At the suggestion of Dr. Howard Shapiro, the workshop participants discussed the need for low cost cytometers in Third World countries, especially in Africa. These are needed particularly for AIDS monitoring, especially in conjunction with HIV vaccine trials. The discussion initially focused on identifying preliminary design requirements. Since the primary need is expected to be for enumerating T helper cells in whole blood as a diagnostic tool for AIDS progression, a primary requirement is the ability to provide counts from a known volume (i.e., number of cells of a particular type per ml of blood). For flow systems, another primary requirement is that the system be capable of handling large cells in whole blood. However, it may be difficult to build an inexpensive image cytometer that provides volumetric counts and such systems might require some type of preenrichment for white cells in order to get statistically-meaningful counts for lymphocytes. The plans of Mycometrix (which owns patent rights to the Caltech system) for blood cell counting are currently unkown.

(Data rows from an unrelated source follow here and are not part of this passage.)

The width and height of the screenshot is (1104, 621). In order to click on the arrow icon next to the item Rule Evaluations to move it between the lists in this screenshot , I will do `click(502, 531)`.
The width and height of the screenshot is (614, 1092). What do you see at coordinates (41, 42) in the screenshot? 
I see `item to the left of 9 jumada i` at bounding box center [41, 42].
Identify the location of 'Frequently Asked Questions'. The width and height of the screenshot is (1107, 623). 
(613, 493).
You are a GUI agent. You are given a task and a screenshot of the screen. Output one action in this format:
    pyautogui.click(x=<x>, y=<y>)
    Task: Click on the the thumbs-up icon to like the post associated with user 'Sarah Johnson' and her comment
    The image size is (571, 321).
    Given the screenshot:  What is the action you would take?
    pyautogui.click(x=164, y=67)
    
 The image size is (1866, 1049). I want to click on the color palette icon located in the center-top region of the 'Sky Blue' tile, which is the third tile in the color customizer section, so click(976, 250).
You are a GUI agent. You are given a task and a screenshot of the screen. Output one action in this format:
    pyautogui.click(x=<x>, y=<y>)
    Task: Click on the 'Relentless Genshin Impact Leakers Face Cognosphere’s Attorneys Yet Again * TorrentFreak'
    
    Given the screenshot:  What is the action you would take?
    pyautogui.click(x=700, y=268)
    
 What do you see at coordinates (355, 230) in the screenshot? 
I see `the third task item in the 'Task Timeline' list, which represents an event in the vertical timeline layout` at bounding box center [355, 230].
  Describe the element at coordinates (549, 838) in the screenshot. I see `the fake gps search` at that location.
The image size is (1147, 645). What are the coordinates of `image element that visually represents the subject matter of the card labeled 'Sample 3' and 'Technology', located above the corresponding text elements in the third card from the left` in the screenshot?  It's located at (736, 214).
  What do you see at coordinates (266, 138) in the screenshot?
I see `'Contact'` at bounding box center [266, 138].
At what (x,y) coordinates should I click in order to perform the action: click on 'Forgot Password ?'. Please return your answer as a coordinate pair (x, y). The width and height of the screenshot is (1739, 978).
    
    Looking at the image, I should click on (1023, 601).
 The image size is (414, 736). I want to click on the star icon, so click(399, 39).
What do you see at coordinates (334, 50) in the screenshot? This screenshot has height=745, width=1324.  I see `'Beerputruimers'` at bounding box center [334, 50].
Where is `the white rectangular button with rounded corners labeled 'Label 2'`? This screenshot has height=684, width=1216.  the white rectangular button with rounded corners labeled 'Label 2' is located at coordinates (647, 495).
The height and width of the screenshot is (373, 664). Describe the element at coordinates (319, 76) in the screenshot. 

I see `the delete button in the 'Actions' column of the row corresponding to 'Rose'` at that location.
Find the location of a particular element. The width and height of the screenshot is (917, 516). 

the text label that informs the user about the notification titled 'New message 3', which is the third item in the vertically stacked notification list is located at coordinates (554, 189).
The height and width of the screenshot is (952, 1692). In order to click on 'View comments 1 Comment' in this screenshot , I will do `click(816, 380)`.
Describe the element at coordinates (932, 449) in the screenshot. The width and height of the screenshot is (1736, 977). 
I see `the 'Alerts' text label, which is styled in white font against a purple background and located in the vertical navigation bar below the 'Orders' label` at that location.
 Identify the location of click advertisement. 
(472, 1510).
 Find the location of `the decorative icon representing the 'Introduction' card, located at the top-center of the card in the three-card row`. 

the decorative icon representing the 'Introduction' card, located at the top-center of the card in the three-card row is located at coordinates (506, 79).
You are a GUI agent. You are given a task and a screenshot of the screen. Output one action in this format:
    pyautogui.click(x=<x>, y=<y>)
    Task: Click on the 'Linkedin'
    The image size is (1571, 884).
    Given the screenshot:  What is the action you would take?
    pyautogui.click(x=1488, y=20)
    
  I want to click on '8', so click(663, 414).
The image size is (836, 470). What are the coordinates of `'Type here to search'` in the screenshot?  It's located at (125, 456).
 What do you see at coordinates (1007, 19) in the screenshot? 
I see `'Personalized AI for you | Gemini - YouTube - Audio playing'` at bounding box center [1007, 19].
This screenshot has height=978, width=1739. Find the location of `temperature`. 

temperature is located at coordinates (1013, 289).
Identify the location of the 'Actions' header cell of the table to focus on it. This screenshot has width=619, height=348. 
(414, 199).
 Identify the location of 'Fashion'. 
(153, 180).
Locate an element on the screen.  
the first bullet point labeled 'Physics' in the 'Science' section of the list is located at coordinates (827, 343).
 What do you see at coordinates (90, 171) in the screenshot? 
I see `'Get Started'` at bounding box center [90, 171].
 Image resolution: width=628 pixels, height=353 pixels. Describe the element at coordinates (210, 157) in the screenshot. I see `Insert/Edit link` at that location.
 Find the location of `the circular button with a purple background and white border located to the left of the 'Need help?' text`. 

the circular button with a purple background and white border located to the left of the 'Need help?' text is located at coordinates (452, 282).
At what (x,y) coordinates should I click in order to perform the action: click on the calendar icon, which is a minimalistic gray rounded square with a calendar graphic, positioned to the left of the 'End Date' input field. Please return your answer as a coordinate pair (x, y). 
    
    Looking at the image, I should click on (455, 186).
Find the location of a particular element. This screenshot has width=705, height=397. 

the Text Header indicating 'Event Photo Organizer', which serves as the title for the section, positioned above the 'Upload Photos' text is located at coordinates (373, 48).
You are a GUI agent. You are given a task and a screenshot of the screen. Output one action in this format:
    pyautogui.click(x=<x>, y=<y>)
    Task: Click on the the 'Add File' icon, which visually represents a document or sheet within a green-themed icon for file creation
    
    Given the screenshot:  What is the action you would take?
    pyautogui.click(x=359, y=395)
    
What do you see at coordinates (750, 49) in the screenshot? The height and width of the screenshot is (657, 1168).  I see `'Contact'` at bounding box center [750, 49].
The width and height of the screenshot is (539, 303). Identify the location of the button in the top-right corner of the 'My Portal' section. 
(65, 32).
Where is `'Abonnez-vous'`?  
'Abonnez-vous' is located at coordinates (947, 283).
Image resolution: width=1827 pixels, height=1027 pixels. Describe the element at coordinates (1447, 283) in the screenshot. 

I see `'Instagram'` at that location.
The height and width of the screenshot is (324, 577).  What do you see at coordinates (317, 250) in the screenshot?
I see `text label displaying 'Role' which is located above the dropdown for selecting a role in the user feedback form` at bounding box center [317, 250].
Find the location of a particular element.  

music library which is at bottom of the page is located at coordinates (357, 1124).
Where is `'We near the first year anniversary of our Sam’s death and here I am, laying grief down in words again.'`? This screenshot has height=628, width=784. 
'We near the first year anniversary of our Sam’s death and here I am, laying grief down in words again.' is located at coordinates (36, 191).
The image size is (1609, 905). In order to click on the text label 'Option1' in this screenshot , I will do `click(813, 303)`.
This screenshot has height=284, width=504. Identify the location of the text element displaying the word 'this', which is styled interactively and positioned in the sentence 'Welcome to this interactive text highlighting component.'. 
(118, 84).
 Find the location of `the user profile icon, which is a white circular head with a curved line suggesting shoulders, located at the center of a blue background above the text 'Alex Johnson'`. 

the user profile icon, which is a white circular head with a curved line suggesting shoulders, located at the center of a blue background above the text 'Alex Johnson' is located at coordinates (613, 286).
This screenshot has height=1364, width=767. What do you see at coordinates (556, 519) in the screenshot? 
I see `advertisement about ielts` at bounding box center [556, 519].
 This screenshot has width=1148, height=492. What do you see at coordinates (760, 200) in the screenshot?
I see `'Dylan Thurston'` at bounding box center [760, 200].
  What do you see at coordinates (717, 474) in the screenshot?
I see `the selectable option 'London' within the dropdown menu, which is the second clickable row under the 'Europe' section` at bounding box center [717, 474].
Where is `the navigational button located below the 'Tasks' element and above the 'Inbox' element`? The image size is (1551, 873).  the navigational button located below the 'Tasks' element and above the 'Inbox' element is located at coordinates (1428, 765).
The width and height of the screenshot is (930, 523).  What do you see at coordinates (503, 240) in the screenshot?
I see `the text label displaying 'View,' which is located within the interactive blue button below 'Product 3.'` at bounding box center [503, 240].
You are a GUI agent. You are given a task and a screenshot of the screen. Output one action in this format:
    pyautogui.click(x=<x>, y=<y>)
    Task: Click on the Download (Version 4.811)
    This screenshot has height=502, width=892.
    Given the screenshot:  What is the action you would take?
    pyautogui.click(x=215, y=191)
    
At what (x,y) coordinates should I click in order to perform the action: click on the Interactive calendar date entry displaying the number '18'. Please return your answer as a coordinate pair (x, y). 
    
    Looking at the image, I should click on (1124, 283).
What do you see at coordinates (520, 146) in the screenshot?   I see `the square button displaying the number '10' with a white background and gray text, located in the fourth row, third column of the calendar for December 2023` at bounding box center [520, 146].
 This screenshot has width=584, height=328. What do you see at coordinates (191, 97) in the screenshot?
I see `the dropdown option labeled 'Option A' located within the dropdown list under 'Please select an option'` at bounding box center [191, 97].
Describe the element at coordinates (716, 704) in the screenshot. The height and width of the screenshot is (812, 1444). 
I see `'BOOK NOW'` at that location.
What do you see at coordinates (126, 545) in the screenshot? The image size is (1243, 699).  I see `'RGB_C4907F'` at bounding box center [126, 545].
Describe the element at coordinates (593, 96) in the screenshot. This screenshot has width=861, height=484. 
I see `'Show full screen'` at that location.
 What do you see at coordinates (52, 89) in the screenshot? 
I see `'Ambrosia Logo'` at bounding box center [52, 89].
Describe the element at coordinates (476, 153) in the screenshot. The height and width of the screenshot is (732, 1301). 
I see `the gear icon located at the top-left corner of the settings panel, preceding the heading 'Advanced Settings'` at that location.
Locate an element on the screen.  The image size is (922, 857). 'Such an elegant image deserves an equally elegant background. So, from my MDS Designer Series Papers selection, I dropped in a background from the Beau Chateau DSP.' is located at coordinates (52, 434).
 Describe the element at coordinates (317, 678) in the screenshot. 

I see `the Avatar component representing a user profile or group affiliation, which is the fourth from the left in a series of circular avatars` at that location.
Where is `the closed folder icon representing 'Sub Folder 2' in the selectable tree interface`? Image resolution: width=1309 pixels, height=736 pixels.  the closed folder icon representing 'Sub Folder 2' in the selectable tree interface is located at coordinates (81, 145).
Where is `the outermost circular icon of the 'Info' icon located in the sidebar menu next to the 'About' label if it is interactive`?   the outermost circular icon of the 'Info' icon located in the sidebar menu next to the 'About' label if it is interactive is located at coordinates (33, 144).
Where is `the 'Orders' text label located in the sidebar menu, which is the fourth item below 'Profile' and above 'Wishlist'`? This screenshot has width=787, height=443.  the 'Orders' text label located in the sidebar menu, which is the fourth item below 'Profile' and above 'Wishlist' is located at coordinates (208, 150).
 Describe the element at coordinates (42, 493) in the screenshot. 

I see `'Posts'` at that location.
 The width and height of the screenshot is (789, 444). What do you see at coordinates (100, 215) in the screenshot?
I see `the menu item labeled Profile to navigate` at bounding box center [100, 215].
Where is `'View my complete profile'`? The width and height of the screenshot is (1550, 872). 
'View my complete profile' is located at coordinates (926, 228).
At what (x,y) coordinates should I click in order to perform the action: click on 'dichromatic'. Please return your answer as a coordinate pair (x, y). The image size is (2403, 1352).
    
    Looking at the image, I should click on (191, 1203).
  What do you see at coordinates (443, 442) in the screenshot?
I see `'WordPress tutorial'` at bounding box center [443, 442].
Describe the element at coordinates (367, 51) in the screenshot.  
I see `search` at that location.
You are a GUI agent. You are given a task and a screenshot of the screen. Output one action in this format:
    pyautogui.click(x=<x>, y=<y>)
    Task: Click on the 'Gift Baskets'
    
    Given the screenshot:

The participants then discussed the possible development of inexpensive cytometers (both flow and image) taking advantage of recent advances in relevant technology. The possibility of producing a system without a microscope objective to measure fluorescence (e.g., using fiber-optics or microfabricated optics) was discussed and ruled out due to the high background obtained when fluorescence is not collected with focussing (using fiber optics without an objective lens, light is collected from a region on the order of 1,000 times larger than with a typical objective lens). The possibility of focusing engineering effort on improving cell preparation methods (e.g., using robots) rather than reducing cytometer cost was discussed.
Systems currently under development were then discussed. Both the Guava system being developed by Guava Technologies and the CellTracks system being developed by Immunocon were considered to have good potential. The microfluidic systems being developed in Dr. Steven Quake's group at the California Institute of Technology are likely to reduced cost and complexity of flow cytometers in general, but current versions use rectangular fluid channels of 1-30 mm that would clog when using whole blood. Whether microsystems using fluid channels with dimensions of 100 mm or more can be made is uncertain.
The discussion then shifted to current commercial systems that might be suitable. The systems discussed included the FACScount manufactured by Becton Dickinson Immunocytometry Systems (retail cost, $35,000), the CyFlow manufactured by Partec (retail cost of appropriately configured instrument, $25,000), and the ZBI Coulter Counter manufactured by Beckman Coulter (retail cost, $10,000). All are intended to be simple to use and can be run from a 12 volt battery. The first two are flow cytometers that use fluorescent-conjugated antibodies to identify cell types and fluorescent beads to provide conversion to cell concentrations. The latter counts known volumes and particular cell types can be identified by rosetting via specific antibodies. In all cases, there was concern that reagent costs would be high, especially for the fluorescence-based systems. The consensus of the group was that obtaining foundation or government support for purchasing existing instruments and reagents (at cost) may be more economical in the long run than the cost of efforts to design, manufacture and support a cytometer explicitly to meet the Third World need. Nonetheless there was considerable enthusiasm that an inexpensive system could be designed and built with collaboration between cytometry experts inside and outside of industry, and there was a good deal of willingness among the participants to assist in such efforts.